## Dataset entries
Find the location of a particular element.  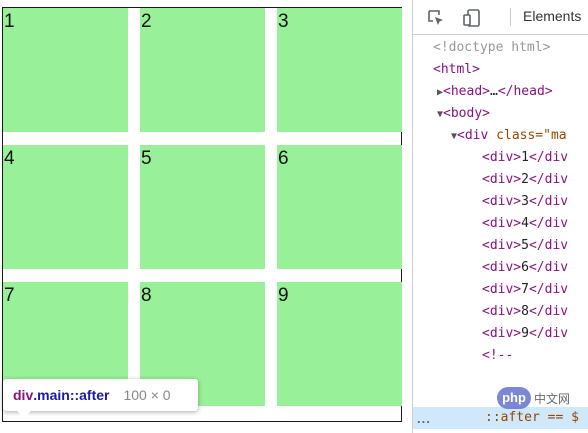

tooltip-pseudo: ::after is located at coordinates (90, 395).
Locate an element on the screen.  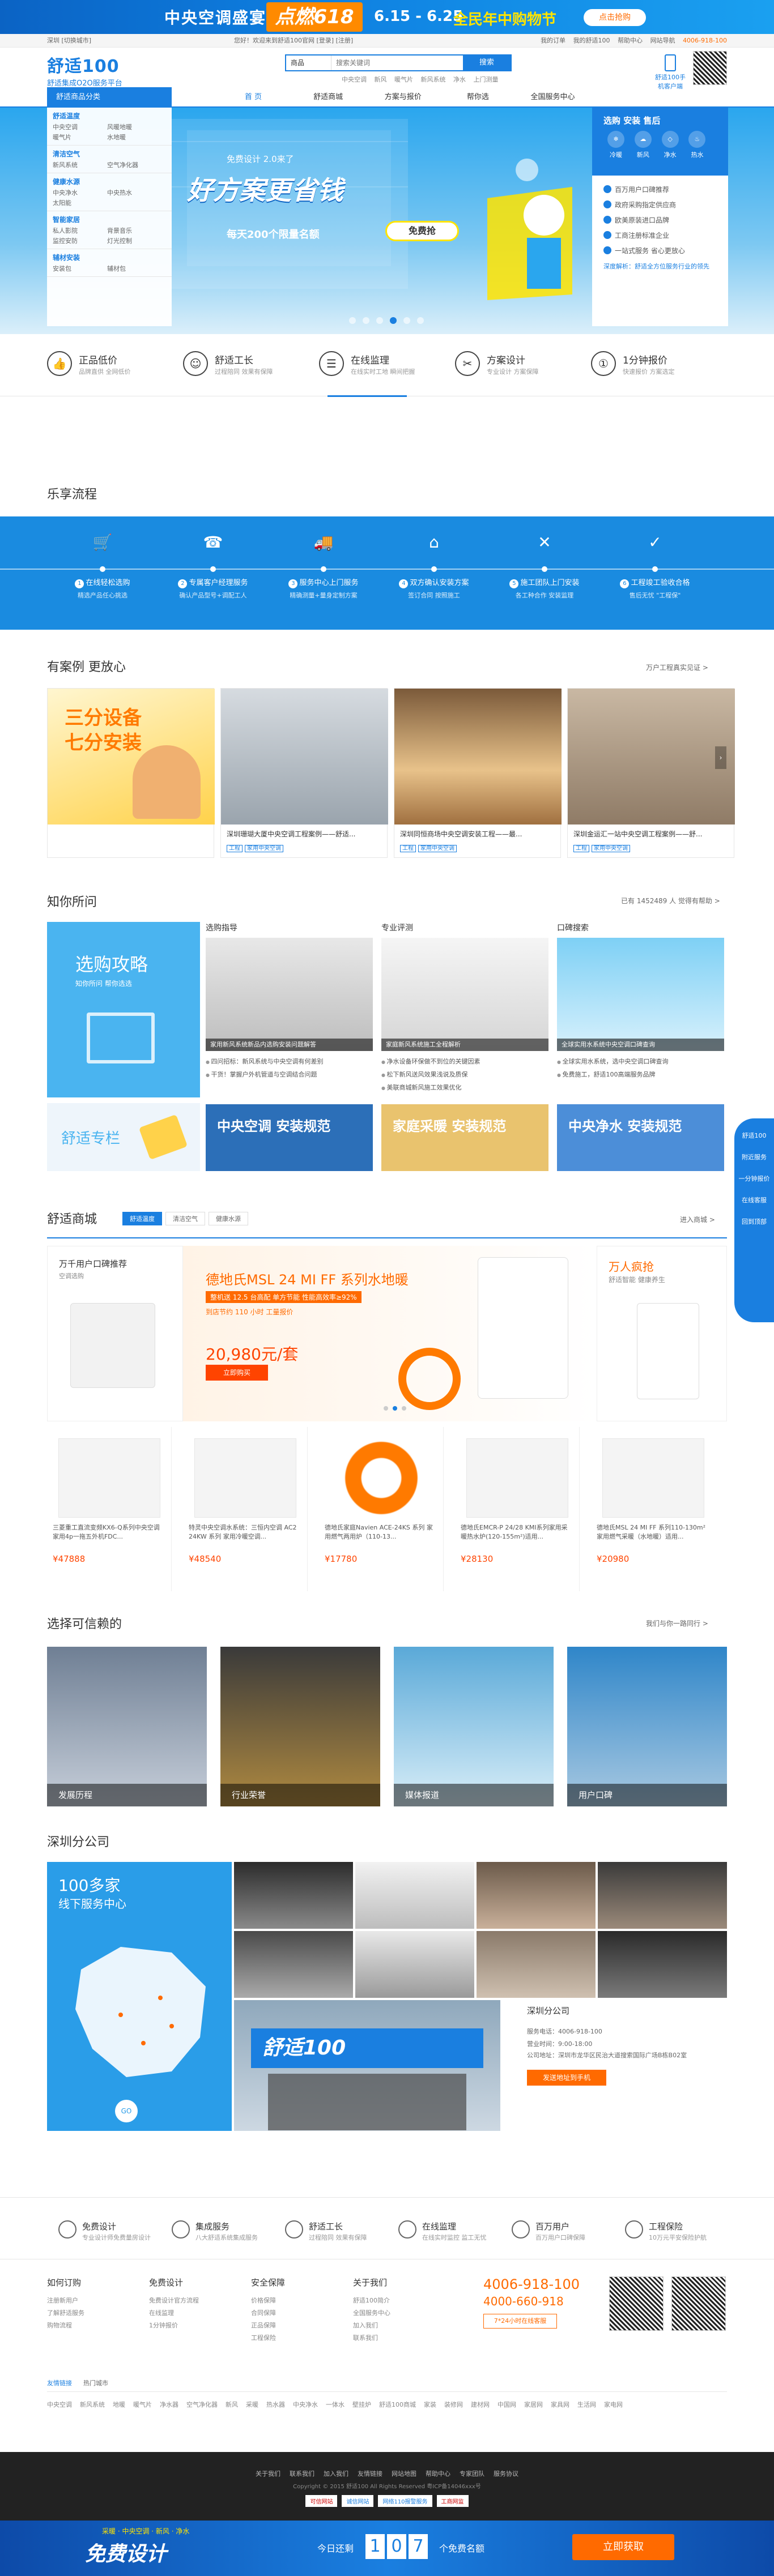
category-group: 智能家居 私人影院 背景音乐监控安防 灯光控制 is located at coordinates (110, 230).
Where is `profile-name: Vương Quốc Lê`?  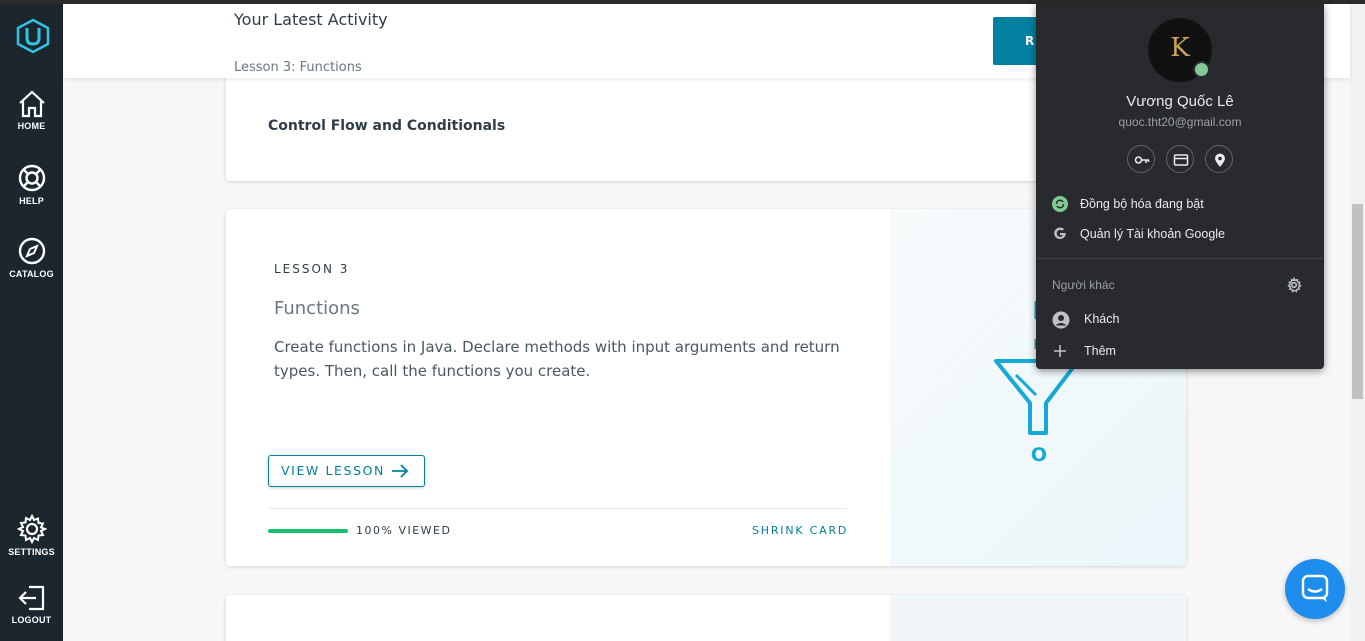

## Job item
Rewrite the data above, substituting "item" for every occurrence of "element" and changing nothing else. Leave out the pictures.

## Result
Find the location of a particular item.  

tooltip-pseudo: ::after is located at coordinates (90, 395).
Locate an item on the screen.  
category-group: 智能家居 私人影院 背景音乐监控安防 灯光控制 is located at coordinates (110, 230).
Where is `profile-name: Vương Quốc Lê`?  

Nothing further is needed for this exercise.